### Problem details
Keeping every line intact, repeat the data word for word.

(Records drawn from a dataset)
■ ■ ■ ■
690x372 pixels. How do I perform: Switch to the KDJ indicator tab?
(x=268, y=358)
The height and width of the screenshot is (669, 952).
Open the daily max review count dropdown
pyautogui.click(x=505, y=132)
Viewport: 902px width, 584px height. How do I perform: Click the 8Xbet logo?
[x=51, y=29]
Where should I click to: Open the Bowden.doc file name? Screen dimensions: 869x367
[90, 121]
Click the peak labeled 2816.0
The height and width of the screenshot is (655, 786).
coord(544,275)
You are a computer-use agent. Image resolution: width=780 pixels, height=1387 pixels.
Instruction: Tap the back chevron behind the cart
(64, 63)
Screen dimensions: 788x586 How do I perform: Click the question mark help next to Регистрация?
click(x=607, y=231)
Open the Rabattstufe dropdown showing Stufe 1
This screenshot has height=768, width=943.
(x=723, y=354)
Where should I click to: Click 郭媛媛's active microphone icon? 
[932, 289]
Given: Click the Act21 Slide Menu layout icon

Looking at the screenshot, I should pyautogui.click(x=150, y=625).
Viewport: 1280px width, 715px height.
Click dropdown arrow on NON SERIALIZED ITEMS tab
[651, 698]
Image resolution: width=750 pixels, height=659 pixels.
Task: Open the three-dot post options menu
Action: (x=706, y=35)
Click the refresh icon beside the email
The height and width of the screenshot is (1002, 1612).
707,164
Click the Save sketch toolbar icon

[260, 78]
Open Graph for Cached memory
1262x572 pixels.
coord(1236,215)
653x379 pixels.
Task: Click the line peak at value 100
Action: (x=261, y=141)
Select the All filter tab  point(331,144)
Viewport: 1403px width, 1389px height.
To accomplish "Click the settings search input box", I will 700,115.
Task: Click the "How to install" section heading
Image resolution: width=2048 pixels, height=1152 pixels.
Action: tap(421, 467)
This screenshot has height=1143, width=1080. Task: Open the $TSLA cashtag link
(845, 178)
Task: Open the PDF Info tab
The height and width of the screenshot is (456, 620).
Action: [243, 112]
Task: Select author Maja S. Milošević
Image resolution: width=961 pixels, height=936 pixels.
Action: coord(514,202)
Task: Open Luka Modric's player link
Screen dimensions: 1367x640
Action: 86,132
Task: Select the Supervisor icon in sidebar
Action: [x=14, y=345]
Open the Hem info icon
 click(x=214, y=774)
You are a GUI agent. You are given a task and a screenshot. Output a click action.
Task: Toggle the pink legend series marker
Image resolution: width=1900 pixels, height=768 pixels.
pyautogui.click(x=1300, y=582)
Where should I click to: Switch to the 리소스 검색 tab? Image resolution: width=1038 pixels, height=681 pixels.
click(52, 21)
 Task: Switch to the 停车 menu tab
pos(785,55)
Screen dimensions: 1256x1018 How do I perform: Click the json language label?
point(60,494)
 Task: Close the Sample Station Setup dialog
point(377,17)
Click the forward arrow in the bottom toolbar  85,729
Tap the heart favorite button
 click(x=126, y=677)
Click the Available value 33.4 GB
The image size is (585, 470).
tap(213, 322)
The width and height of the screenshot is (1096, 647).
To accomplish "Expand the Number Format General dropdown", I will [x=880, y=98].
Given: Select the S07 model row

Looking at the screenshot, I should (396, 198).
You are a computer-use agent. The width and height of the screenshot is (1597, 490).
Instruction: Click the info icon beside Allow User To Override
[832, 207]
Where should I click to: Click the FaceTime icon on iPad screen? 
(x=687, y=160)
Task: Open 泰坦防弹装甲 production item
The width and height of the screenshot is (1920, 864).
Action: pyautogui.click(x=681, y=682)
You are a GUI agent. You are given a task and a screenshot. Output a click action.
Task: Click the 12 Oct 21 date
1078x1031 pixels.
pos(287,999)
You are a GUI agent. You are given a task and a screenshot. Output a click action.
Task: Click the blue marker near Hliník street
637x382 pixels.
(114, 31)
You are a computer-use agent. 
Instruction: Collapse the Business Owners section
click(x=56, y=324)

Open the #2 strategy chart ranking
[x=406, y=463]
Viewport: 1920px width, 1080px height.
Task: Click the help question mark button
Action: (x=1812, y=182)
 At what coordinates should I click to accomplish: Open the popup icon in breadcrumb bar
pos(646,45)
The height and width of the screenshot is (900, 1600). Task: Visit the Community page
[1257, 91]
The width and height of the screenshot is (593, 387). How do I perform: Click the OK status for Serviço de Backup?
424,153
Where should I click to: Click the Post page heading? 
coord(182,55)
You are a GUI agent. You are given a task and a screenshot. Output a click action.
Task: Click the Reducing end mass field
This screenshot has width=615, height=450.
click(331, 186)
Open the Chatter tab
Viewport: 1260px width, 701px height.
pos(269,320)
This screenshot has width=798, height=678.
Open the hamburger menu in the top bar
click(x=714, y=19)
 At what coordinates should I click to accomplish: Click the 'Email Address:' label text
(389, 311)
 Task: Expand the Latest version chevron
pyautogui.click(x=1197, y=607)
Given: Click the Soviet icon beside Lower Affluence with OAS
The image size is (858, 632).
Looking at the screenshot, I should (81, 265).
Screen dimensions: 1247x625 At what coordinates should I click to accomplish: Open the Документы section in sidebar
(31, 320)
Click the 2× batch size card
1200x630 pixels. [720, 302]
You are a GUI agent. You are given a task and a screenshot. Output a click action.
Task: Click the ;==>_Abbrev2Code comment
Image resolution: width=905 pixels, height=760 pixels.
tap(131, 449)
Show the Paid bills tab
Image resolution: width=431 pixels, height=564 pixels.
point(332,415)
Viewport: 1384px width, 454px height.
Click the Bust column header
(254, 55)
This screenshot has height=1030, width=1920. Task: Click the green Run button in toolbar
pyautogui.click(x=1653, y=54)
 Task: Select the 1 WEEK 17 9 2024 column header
■ ■ ■ ■
### Completed task
690x372 pixels. How do I perform: Switch to the KDJ indicator tab?
(x=268, y=358)
The height and width of the screenshot is (669, 952).
Open the daily max review count dropdown
pyautogui.click(x=505, y=132)
Viewport: 902px width, 584px height. How do I perform: Click the 8Xbet logo?
[x=51, y=29]
Where should I click to: Open the Bowden.doc file name? Screen dimensions: 869x367
[90, 121]
Click the peak labeled 2816.0
The height and width of the screenshot is (655, 786).
coord(544,275)
You are a computer-use agent. Image resolution: width=780 pixels, height=1387 pixels.
Instruction: Tap the back chevron behind the cart
(64, 63)
Screen dimensions: 788x586 How do I perform: Click the question mark help next to Регистрация?
click(x=607, y=231)
Open the Rabattstufe dropdown showing Stufe 1
This screenshot has height=768, width=943.
(x=723, y=354)
Where should I click to: Click 郭媛媛's active microphone icon? 
[932, 289]
Given: Click the Act21 Slide Menu layout icon

Looking at the screenshot, I should pyautogui.click(x=150, y=625).
Viewport: 1280px width, 715px height.
Click dropdown arrow on NON SERIALIZED ITEMS tab
[651, 698]
Image resolution: width=750 pixels, height=659 pixels.
Task: Open the three-dot post options menu
Action: (x=706, y=35)
Click the refresh icon beside the email
The height and width of the screenshot is (1002, 1612).
707,164
Click the Save sketch toolbar icon

[260, 78]
Open Graph for Cached memory
1262x572 pixels.
coord(1236,215)
653x379 pixels.
Task: Click the line peak at value 100
Action: (x=261, y=141)
Select the All filter tab  point(331,144)
Viewport: 1403px width, 1389px height.
To accomplish "Click the settings search input box", I will 700,115.
Task: Click the "How to install" section heading
Image resolution: width=2048 pixels, height=1152 pixels.
Action: tap(421, 467)
This screenshot has height=1143, width=1080. Task: Open the $TSLA cashtag link
(845, 178)
Task: Open the PDF Info tab
The height and width of the screenshot is (456, 620).
Action: [243, 112]
Task: Select author Maja S. Milošević
Image resolution: width=961 pixels, height=936 pixels.
Action: coord(514,202)
Task: Open Luka Modric's player link
Screen dimensions: 1367x640
Action: 86,132
Task: Select the Supervisor icon in sidebar
Action: [x=14, y=345]
Open the Hem info icon
 click(x=214, y=774)
You are a GUI agent. You are given a task and a screenshot. Output a click action.
Task: Toggle the pink legend series marker
Image resolution: width=1900 pixels, height=768 pixels.
pyautogui.click(x=1300, y=582)
Where should I click to: Switch to the 리소스 검색 tab? Image resolution: width=1038 pixels, height=681 pixels.
click(52, 21)
 Task: Switch to the 停车 menu tab
pos(785,55)
Screen dimensions: 1256x1018 How do I perform: Click the json language label?
point(60,494)
 Task: Close the Sample Station Setup dialog
point(377,17)
Click the forward arrow in the bottom toolbar  85,729
Tap the heart favorite button
 click(x=126, y=677)
Click the Available value 33.4 GB
The image size is (585, 470).
tap(213, 322)
The width and height of the screenshot is (1096, 647).
To accomplish "Expand the Number Format General dropdown", I will [x=880, y=98].
Given: Select the S07 model row

Looking at the screenshot, I should (396, 198).
You are a computer-use agent. The width and height of the screenshot is (1597, 490).
Instruction: Click the info icon beside Allow User To Override
[832, 207]
Where should I click to: Click the FaceTime icon on iPad screen? 
(x=687, y=160)
Task: Open 泰坦防弹装甲 production item
The width and height of the screenshot is (1920, 864).
Action: pyautogui.click(x=681, y=682)
You are a GUI agent. You are given a task and a screenshot. Output a click action.
Task: Click the 12 Oct 21 date
1078x1031 pixels.
pos(287,999)
You are a GUI agent. You are given a task and a screenshot. Output a click action.
Task: Click the blue marker near Hliník street
637x382 pixels.
(114, 31)
You are a computer-use agent. 
Instruction: Collapse the Business Owners section
click(x=56, y=324)

Open the #2 strategy chart ranking
[x=406, y=463]
Viewport: 1920px width, 1080px height.
Task: Click the help question mark button
Action: (x=1812, y=182)
 At what coordinates should I click to accomplish: Open the popup icon in breadcrumb bar
pos(646,45)
The height and width of the screenshot is (900, 1600). Task: Visit the Community page
[1257, 91]
The width and height of the screenshot is (593, 387). How do I perform: Click the OK status for Serviço de Backup?
424,153
Where should I click to: Click the Post page heading? 
coord(182,55)
You are a GUI agent. You are given a task and a screenshot. Output a click action.
Task: Click the Reducing end mass field
This screenshot has width=615, height=450.
click(331, 186)
Open the Chatter tab
Viewport: 1260px width, 701px height.
pos(269,320)
This screenshot has width=798, height=678.
Open the hamburger menu in the top bar
click(x=714, y=19)
 At what coordinates should I click to accomplish: Click the 'Email Address:' label text
(389, 311)
 Task: Expand the Latest version chevron
pyautogui.click(x=1197, y=607)
Given: Click the Soviet icon beside Lower Affluence with OAS
The image size is (858, 632).
Looking at the screenshot, I should (81, 265).
Screen dimensions: 1247x625 At what coordinates should I click to accomplish: Open the Документы section in sidebar
(31, 320)
Click the 2× batch size card
1200x630 pixels. [720, 302]
You are a GUI agent. You are given a task and a screenshot. Output a click action.
Task: Click the ;==>_Abbrev2Code comment
Image resolution: width=905 pixels, height=760 pixels.
tap(131, 449)
Show the Paid bills tab
Image resolution: width=431 pixels, height=564 pixels.
point(332,415)
Viewport: 1384px width, 454px height.
Click the Bust column header
(254, 55)
This screenshot has height=1030, width=1920. Task: Click the green Run button in toolbar
pyautogui.click(x=1653, y=54)
 Task: Select the 1 WEEK 17 9 2024 column header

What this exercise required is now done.